Wszystkie komentarze były fantastyczne, ale uwagę zwróciliśmy zwłaszcza na dwa i to ich autorki otrzymują obiecane książki Niny Zawadzkiej.
- Bardzo chciałabym przeczytać "Zrabowane nadzieje" Niny Zawadzkiej, ponieważ jej poprzednia powieść, "Ostatnie takie lato", zrobiła na mnie ogromne wrażenie - napisała Iwona Zielonka. - Styl autorki, jej zdolność do kreowania realistycznych postaci i poruszających fabuł sprawia, że jej książki są niezwykle wciągające. "Zrabowane nadzieje" zapowiada się na głęboko refleksyjną i emocjonującą historię, która dotyka trudnych tematów, takich jak utrata i nadzieja.
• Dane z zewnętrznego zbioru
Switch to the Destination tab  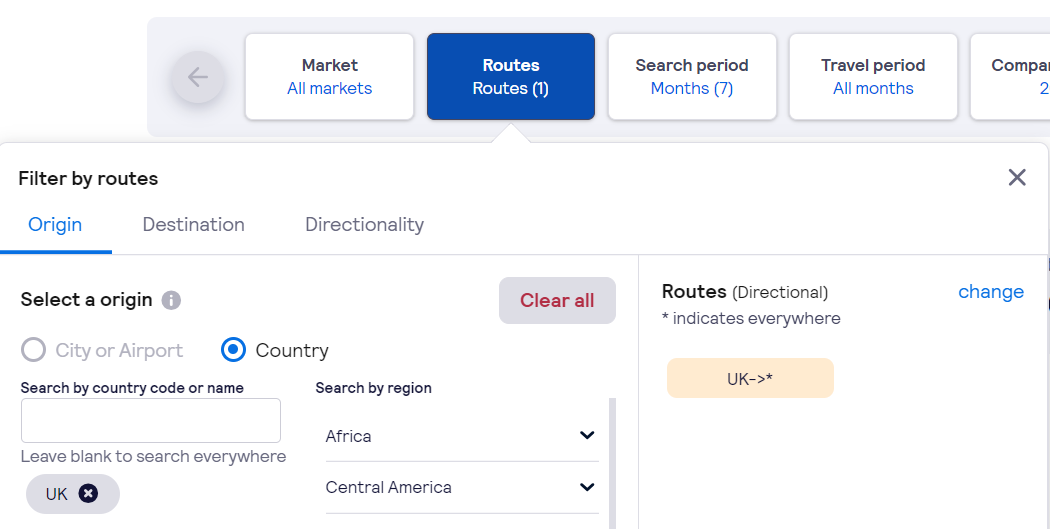pos(194,224)

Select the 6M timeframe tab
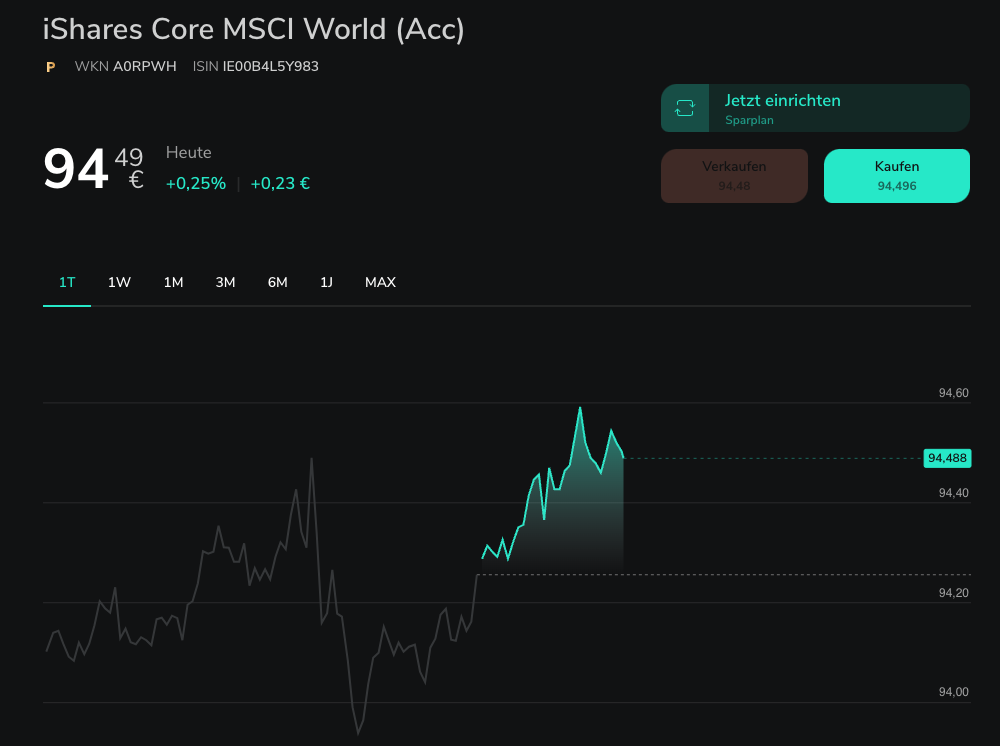(x=277, y=283)
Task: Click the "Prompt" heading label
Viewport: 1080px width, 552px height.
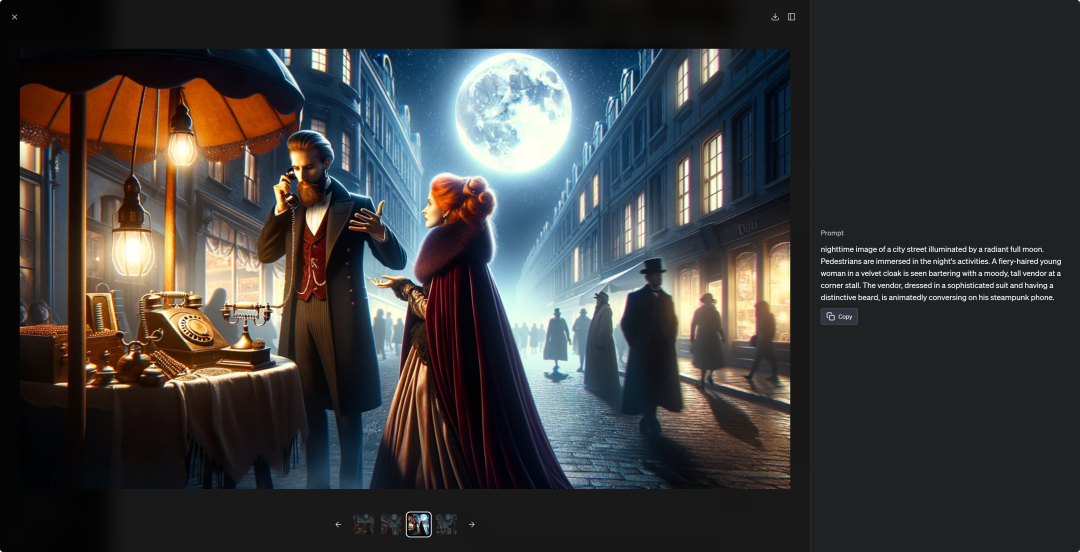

Jestem przekonana, że Nina Zawadzka potrafi w sposób wyjątkowy oddać złożoność ludzkich przeżyć i relacji, co sprawia, że jej książki są tak unikalne i wartościowe. Doceniam literaturę, która skłania do przemyśleń i pozwala spojrzeć na świat z innej perspektywy. "Zrabowane nadzieje" to nie tylko obietnica wciągającej lektury, ale także okazja do głębszej refleksji nad życiem i nadziejami, które każdy z nas pielęgnuje. Chciałabym odkryć, jak autorka poradziła sobie z tymi tematami i jakie emocje wywoła u mnie ta powieść. Promowanie lokalnych autorów i ich twórczości jest dla mnie niezwykle ważne. Cieszy mnie, że Nina Zawadzka kontynuuje swoją literacką przygodę i z niecierpliwością czekam na możliwość przeczytania "Zrabowanych nadziei", aby móc podzielić się swoimi wrażeniami i zachęcić innych do sięgnięcia po tę lekturę.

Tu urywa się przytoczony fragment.